The local school district asked him to help develop guidelines to keep kids safe.

“It translated into something that immediately benefited my (daughters), my neighbors,” he said. “The light bulb went on. I can take something that I’m interested in and passionate (about), and then turn it into something that’s good for my community.”

Two months later, the entire country was facing another reckoning after the murder of George Floyd. Balachandran and his wife felt the need to bring people together. At first, it was a backyard gathering with other South Asian families, discussing how they could be better allies for the Black community.

“Immigration policy in the United States largely followed the civil rights movement,” he said. “The ability of many of our parents and colleagues to even be in this country is thanks to the Black civil rights movement. There’s just a lot of interrelationship that I think goes unappreciated.”

Those conversations were fruitful, and authentic, and led to more.

“It was a phenomenally eye opening experience. We got such positive feedback … the following summer, (we hosted) weekly neighborhood get-togethers on our front lawn. The goal was to bring not just South Asians, but all of our neighbors together. The need stems from needing to build community, the idea that we can have difficult conversations with sensitivity, once we feel like we see each other as neighbors and not just identities on a sheet of paper.”

And the momentum continued, culminating in two community-wide conversations bringing people together from all over the village of Whitefish Bay.

“This started off as a series of after dinner dining table talks with my wife, and in a year and change, we had engaged the entire community,” he said. Between that and getting involved in the COVID guidelines, it just scratched an itch I didn’t know I had. Through happenstance I came to find out that a village board seat was open and threw my hat in. And here I am.”

“It’s been immensely gratifying,” he said of his first year on the village board. Still, it’s required an adjustment in his thinking.

“As an intensive care doctor, I’m used to making a decision and seeing a result in 10 minutes. Politics does not work that way,” he said. “You have a year’s worth of conversations, and maybe in five years, you’ll see some fruits of your labor. That’s been a good lesson for me of learning to think on a different timescale and appreciate the process.”

He said one of his top priorities is to keep the villages almost-15,000 residents more informed.

“I’m passionate about communication. And I think that our village has some traditional means of reaching out to our community, and I’m working with the village to update those. There’s a community magazine that we’re in the process of developing, which would be a novelty, to have a magazine that was developed by the community and for the community that will allow residents to learn more about each other,” he said.

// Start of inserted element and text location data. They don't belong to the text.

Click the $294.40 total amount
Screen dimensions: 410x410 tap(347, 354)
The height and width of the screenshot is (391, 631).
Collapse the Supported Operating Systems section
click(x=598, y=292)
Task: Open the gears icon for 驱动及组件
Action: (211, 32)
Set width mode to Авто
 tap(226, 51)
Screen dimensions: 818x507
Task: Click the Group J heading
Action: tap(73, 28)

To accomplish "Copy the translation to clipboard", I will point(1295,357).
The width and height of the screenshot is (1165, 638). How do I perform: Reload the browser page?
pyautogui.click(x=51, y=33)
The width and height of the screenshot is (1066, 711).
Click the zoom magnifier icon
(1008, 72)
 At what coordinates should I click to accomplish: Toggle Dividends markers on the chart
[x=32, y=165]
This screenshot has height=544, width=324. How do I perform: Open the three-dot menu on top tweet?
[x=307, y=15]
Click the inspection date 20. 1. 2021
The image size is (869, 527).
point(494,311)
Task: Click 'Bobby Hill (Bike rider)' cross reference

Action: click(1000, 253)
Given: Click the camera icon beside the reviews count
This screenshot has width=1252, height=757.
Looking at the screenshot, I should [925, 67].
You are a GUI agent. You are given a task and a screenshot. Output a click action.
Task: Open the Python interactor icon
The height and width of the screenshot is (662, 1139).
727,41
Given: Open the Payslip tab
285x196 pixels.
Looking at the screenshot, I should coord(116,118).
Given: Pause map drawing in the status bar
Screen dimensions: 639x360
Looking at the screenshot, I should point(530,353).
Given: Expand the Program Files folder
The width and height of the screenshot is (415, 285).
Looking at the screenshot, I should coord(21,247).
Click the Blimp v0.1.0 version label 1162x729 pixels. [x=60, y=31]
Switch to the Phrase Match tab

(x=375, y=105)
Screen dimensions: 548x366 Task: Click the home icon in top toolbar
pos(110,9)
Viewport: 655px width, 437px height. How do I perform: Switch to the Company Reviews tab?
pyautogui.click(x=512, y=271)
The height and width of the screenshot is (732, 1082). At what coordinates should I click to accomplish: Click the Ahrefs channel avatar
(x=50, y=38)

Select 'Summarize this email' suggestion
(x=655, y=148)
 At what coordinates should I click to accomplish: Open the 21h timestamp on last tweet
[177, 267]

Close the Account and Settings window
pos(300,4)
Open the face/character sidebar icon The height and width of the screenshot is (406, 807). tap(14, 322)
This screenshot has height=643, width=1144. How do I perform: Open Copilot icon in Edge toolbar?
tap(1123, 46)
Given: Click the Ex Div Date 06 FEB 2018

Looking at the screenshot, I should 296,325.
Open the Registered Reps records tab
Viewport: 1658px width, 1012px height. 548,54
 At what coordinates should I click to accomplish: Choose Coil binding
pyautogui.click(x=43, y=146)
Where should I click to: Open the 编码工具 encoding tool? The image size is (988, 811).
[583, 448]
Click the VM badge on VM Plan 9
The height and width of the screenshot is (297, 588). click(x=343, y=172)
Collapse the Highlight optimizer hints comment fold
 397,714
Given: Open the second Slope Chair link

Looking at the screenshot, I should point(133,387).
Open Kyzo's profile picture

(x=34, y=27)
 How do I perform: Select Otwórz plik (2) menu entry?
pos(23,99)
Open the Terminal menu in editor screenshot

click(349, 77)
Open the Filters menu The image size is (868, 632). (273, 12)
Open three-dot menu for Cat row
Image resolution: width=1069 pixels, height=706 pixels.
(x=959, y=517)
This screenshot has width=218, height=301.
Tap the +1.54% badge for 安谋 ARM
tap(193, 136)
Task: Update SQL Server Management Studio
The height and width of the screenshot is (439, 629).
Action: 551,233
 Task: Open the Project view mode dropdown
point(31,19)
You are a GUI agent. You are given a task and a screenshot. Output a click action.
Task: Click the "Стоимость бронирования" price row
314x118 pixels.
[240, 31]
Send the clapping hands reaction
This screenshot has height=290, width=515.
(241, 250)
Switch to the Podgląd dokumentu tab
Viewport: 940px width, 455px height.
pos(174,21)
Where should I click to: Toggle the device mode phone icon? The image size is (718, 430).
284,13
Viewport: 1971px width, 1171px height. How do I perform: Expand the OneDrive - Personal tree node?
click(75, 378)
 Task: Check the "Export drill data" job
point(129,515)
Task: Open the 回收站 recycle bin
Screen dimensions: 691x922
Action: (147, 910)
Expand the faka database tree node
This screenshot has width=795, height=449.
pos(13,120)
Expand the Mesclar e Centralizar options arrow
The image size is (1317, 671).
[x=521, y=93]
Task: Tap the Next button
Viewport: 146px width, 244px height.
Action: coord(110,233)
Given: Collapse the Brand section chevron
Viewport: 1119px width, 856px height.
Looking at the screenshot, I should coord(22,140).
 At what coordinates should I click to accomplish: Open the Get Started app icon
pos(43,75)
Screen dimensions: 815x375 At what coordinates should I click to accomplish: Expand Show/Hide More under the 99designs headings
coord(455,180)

Economic development is another priority in the Milwaukee suburb, he said.

“We have a Main Street that’s sleepy,” Balachandran said. “I think a lot of residents would agree we want to see more amenities that are walkable, like restaurants and family-friendly activities and date-night type destinations that we just lack right now. But I think a lot of residents don’t appreciate that you need to build some density of population to support those endeavors.”

And to create that density of population? Housing.

“Part and parcel with economic development is housing density. There’s an extreme lack of housing availability everywhere on the North Shore, but particularly in Whitefish Bay,” Balachandran said. “It’s a highly desirable community, but there just aren’t enough available units and the prices are going up. Our school district enrollment is slowly decreasing. We need to be aware of that. And (improved housing density) doesn’t come in the form of building McMansions. It comes in the form of attracting young families who can bring their kids to school here and help grow our community.”

Asked whether his year in elected office has inspired him to think bigger, Balachandran demurred.

“I’m really content to help make Whitefish Bay better,” he said. “I’m rolling up my sleeves, and I’m here for the long haul.”